The following critique of a Humboldt University announcement illustrates a frequent failing—not considering prior work as part of a new project, especially if the prior work comes from a discipline other than that of the authors.  Taxpayers might ask why the Library of Congress, in its NDIIPP plan[47], seems to be proposing yet another digital repository project—one whose published initial plan is not only vague, but a decade out of date, since at least one similar, but more specific, design was published in 1993.[48]  It is disturbing that the NDIIPP plan makes little allusion to any prior technology.

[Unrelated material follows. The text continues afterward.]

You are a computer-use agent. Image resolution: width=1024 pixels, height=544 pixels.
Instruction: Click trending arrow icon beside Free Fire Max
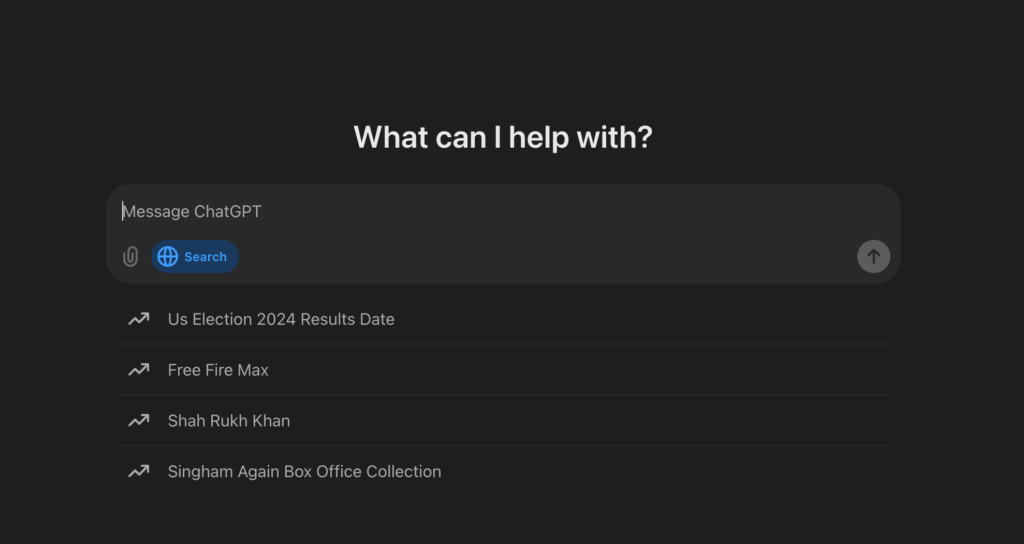138,370
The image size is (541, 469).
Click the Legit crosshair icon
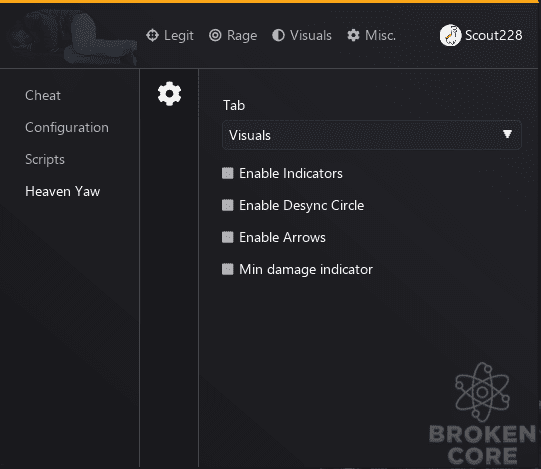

A “Johnnie come lately” Digital Repository Project

Many digital preservation R&D projects are wasteful, except perhaps as team learning exercises.  The text of a recent announcement illustrates typical weaknesses.  Humboldt Univ. (Berlin) has announced a “Center of Excellence for Trusted Digital Repositories (TDRs)” whose “goal … is the development and implementation of a Trusted Digital Repository based on the Reference Model for an Open Archival Information System (OAIS).  Phrases from the announcement[49] raise questions:

(1)     development and implementation of a TDR”.  What remedies are proposed for TDR weaknesses that DDQ communicated two years ago to the authors of the Trusted Digital Repository report?[50]

(2)     based on the ‘Reference Model for an Open Archival Information System (OAIS)’” and “the OAIS model is widely accepted among managers of digital information as a basis for a technological solution of the addressed problems”.  OAIS defines a digital repository ontology—language for communicating the identity of a topic of discussion, and is almost silent about architecture.[51]  Can one infer anything more from consensus about OAIS other than that its proponents are discussing the same topic?[52] 

(3)     Keeping data formats readable in the long run is a …yet unsolved problem.  Much of this problem has been solved in principle,[53] but apparently the solution is not widely known or accepted.  Nor is the solution fully tested or demonstrated, partly because there has been little funding.

(4)      reliable … TDRs are capable to solve the key issues of long-term preservation of digital information.[54]   Who has demonstrated feasibility of a reliable TDR?

(5)      market the system as well in the open source community as in the commercial field.  In view of established commercial and open-source repository software offerings, what Humboldt-Center features are proposed as an incentive to potential customers?

(6)     The data are long-term protected against loss, change or damage.  What protection do TDRs offer against malfeasance or mistakes by repository employees?  How is this accomplished?  How can a user, a century from now, establish confidence that data received from the repository has not been improperly modified?[55]

(7)     Storage and retrieval … can be done worldwide,” and “the repository can be distributed worldwide.  [Its] management is centralized to [minimize] administrative workload.”  Existing digital library and content management offerings provide this.  Some have done so for about a decade.  Hundreds of initiatives target making digital deliveries easier to use.  What does the Humboldt team propose that’s new?

News and Commentary

NDIIPP Events

The Library of Congress announced a joint project with Old Dominion Univ., Dept. of Computer Science; Johns Hopkins Univ., Sheridan Libraries; Stanford Univ. Libraries & Academic Information Resources[56]; and Harvard Univ. Library to explore strategies for the ingest and preservation of digital archives.  The Archive Ingest and Handling Test (AIHT) is to identify, document and disseminate working methods for preserving cultural materials, and to identify R&D topics.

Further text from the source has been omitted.